Background
Widespread misinformation in web resources can lead to serious implications for individuals seeking health advice. Despite that, information retrieval models are often focused only on the query-document relevance dimension to rank results.
Objective
We investigate a multidimensional information quality retrieval model based on deep learning to enhance the effectiveness of online health care information search results.
Methods
In this study, we simulated online health information search scenarios with a topic set of 32 different health-related inquiries and a corpus containing 1 billion web documents from the April 2019 snapshot of Common Crawl. Using state-of-the-art pretrained language models, we assessed the quality of the retrieved documents according to their usefulness, supportiveness, and credibility dimensions for a given search query on 6030 human-annotated, query-document pairs. We evaluated this approach using transfer learning and more specific domain adaptation techniques.
Results
In the transfer learning setting, the usefulness model provided the largest distinction between help- and harm-compatible documents, with a difference of +5.6%, leading to a majority of helpful documents in the top 10 retrieved.
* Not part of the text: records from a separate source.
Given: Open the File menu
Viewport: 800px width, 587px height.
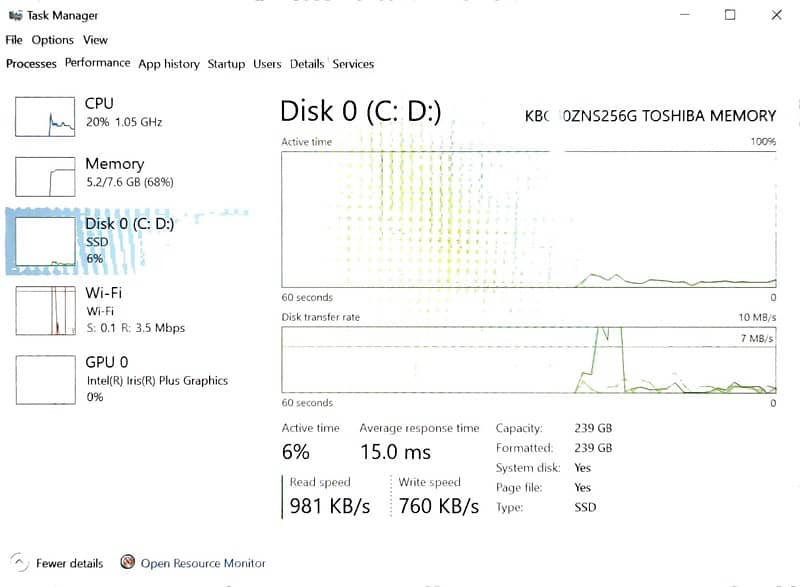Looking at the screenshot, I should click(14, 40).
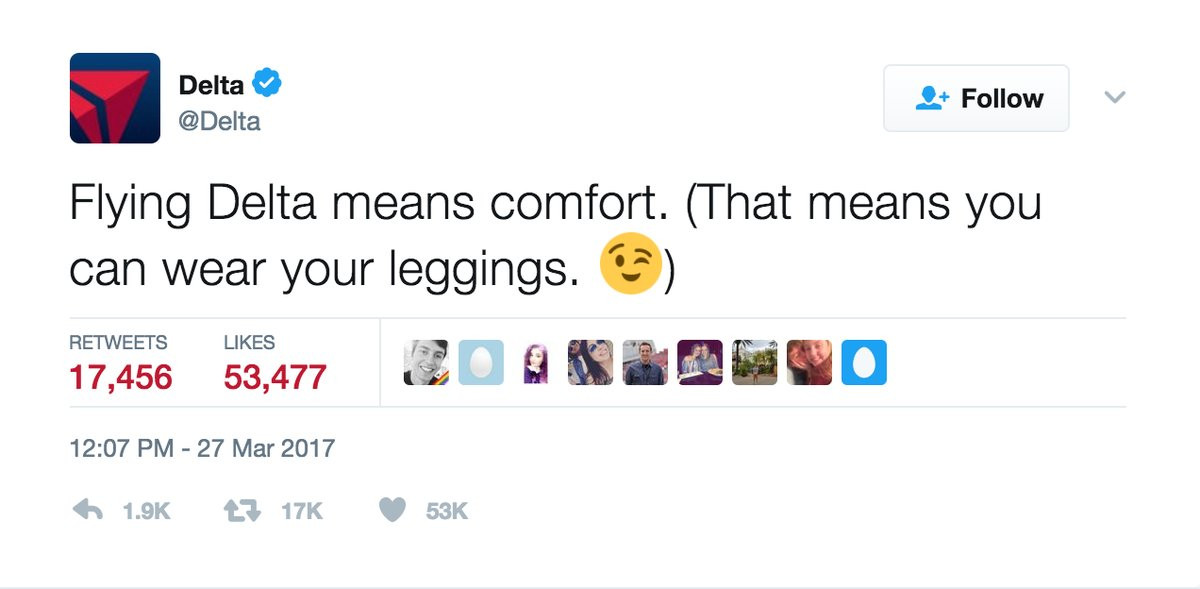
Task: Expand the tweet options chevron
Action: click(1114, 97)
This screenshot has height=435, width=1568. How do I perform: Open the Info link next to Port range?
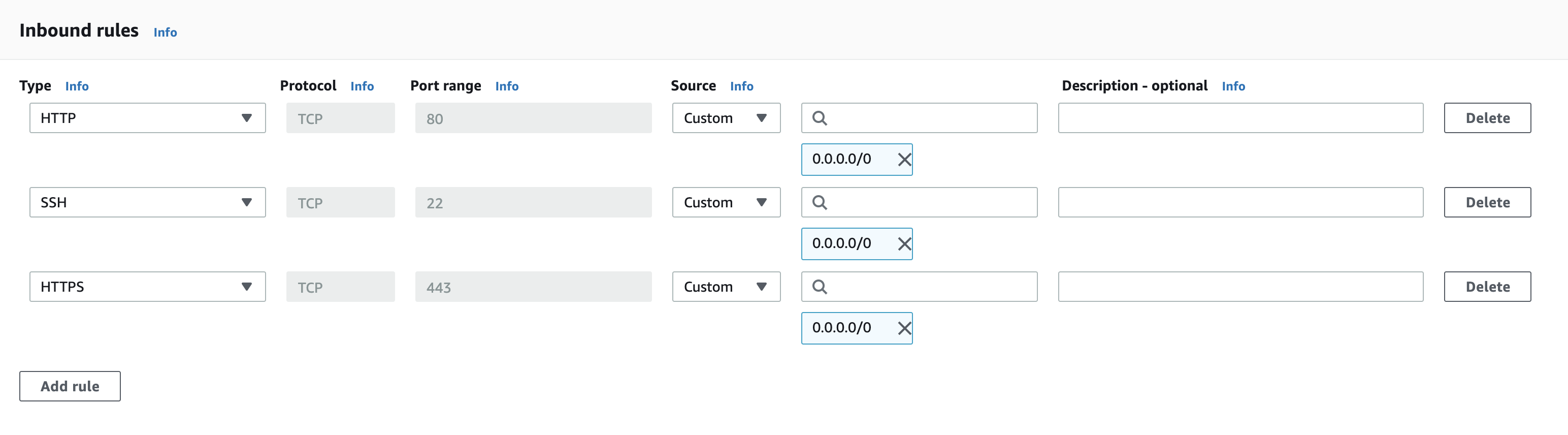(x=506, y=86)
The supportiveness model achieved the best harm compatibility (+2.4%), while the combination of usefulness, supportiveness, and credibility models achieved the largest distinction between help- and harm-compatibility on helpful topics (+16.9%). In the domain adaptation setting, the linear combination of different models showed robust performance, with help-harm compatibility above +4.4% for all dimensions and going as high as +6.8%.
Conclusions
These results suggest that integrating automatic ranking models created for specific information quality dimensions can increase the effectiveness of health-related information retrieval. Thus, our approach could be used to enhance searches made by individuals seeking online health information.